### [TASK MATERIAL]
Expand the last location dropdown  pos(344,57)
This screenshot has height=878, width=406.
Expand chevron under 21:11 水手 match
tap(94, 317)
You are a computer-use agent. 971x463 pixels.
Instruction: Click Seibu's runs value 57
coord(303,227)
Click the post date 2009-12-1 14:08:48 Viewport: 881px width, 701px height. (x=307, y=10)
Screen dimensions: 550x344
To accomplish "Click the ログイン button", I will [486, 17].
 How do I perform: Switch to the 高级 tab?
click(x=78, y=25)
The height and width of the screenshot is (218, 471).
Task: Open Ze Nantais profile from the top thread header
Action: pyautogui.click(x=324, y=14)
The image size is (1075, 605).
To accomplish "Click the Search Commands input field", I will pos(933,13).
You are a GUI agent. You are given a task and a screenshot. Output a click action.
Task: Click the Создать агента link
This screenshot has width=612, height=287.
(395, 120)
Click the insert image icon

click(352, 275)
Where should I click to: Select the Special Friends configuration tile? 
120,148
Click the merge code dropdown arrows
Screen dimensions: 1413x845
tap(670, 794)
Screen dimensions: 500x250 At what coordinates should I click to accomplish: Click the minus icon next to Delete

### [WHAT YOU NEED TO DO]
Nothing should be returned except the lines from the first line of the data above through the line with "Screen dimensions: 550x344", each one exact.

### [WRITTEN RESPONSE]
Expand the last location dropdown  pos(344,57)
This screenshot has height=878, width=406.
Expand chevron under 21:11 水手 match
tap(94, 317)
You are a computer-use agent. 971x463 pixels.
Instruction: Click Seibu's runs value 57
coord(303,227)
Click the post date 2009-12-1 14:08:48 Viewport: 881px width, 701px height. (x=307, y=10)
Screen dimensions: 550x344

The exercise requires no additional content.